One of the most original, intrigueing, and readable future history novels I've read. After about two hundred years, America is ruled by Mafia-like factions - the Syndic in the East, and the Mob in the West. The Government in exile consists of the US Navy based in Iceland.
The author, or at least his protagonist, seems to come from a libertarian viewpoint, making the Syndic's loose rules seem utopian. Gambling, prostitution, etc. are legal. Only such heinous acts as murder and rape are frowned on - and acted on - by the organization. The story follows the adventures of a young Syndic bagman who volunteers to infiltrate the government in exile, to determine if they are responsible for recent assassinations. This entails mind control to prevent his exposure by lie detectors, drugs, etc. What he learns about the government is shocking - they've become more a terrorist / pirate operation than anything resembling the old Navy. Taken to a base in Ireland, he learns most of Europe has reverted to savagery, and escaping the government he falls into the hands of a pagan witch.

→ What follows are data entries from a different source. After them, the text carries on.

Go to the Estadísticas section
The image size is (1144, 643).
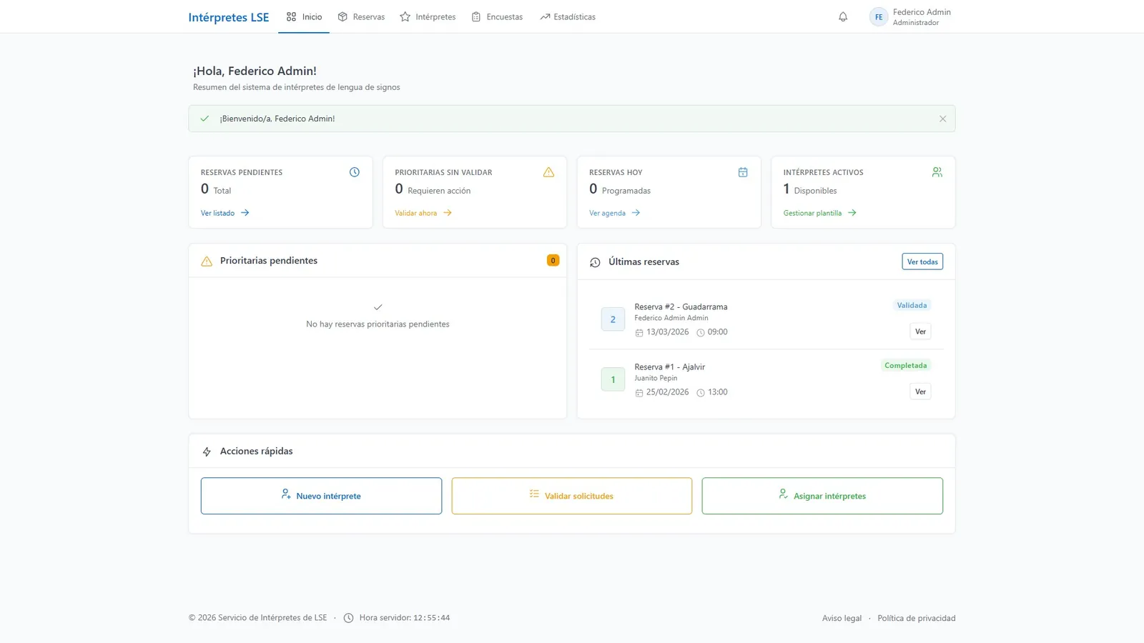click(x=568, y=16)
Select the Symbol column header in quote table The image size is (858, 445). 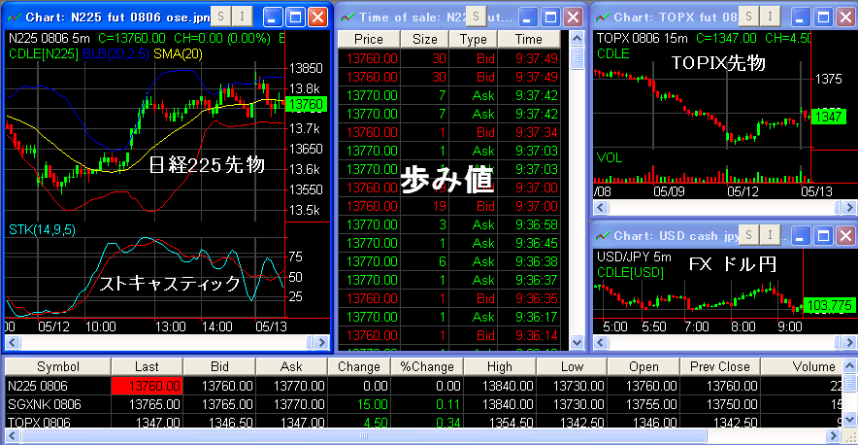pos(58,367)
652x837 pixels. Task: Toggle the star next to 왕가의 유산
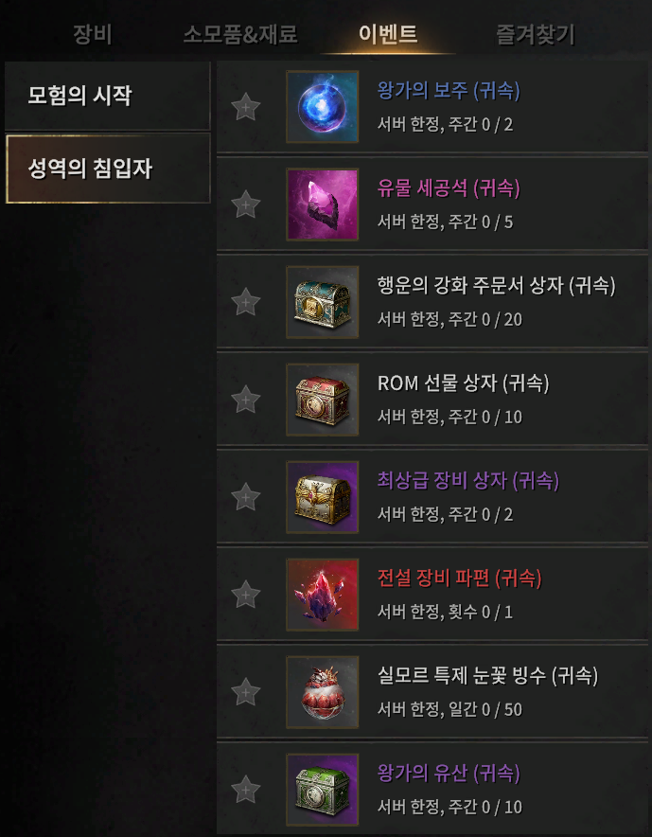[246, 790]
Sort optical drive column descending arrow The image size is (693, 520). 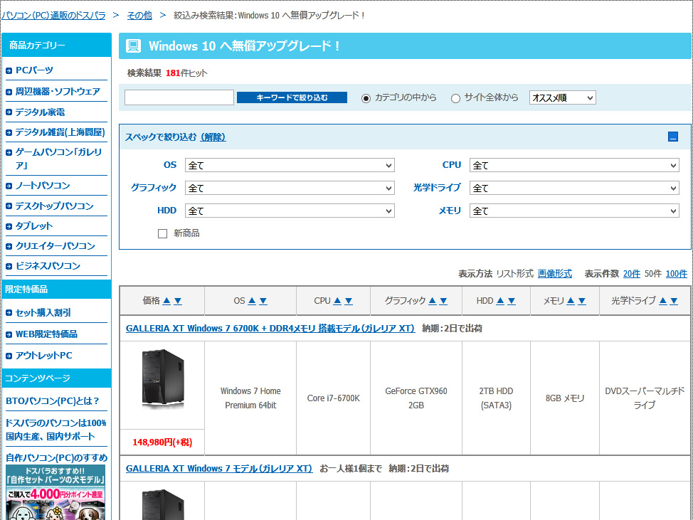675,301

More twists and turns propel the story with insightful social speculation along the way, such as when the protagonist ruminates: "Back in Syndic Territory, fat, sloppy, happy Syndic Territory, did they know how good they had it? He wished he could tell them to cling to their good life. But Uncle Frank said it didn't do any good to cling; it was a matter of tension and relaxation. When you stiffen up a way of life and try to fossilize it so it'll stay that way forever, then you find you've lost it."
My favorite author is Robert A. Heinlein, and this novel vividly reminds me of some of Heinleins earlier adult novels, especially in the level of intrigue and the style that blends in the social comment, such as Heinlein's "Sixth Column" (a.k.a. "The Day After Tomorrow"), "Gulf," "If This Goes On . . ." ("Revolt In 2100"), and "Double Star." Kornbluth even touches on topics like polyandry and cannibalism, and specifically borrows (?) from Heinlein's future history story "The Roads Must Roll," using multi-lane, speed-graduated coveyor-belt people movers for tranportion in his future cities.
Having read all of Heinlein's books - most twice - I've sought similar books to read for years, and this is one of the few that satisfied me. Unfortunately I understand that Kornbluth died relatively young, at 35. Right now I'm looking for more books by Cyril M. Kornbluth.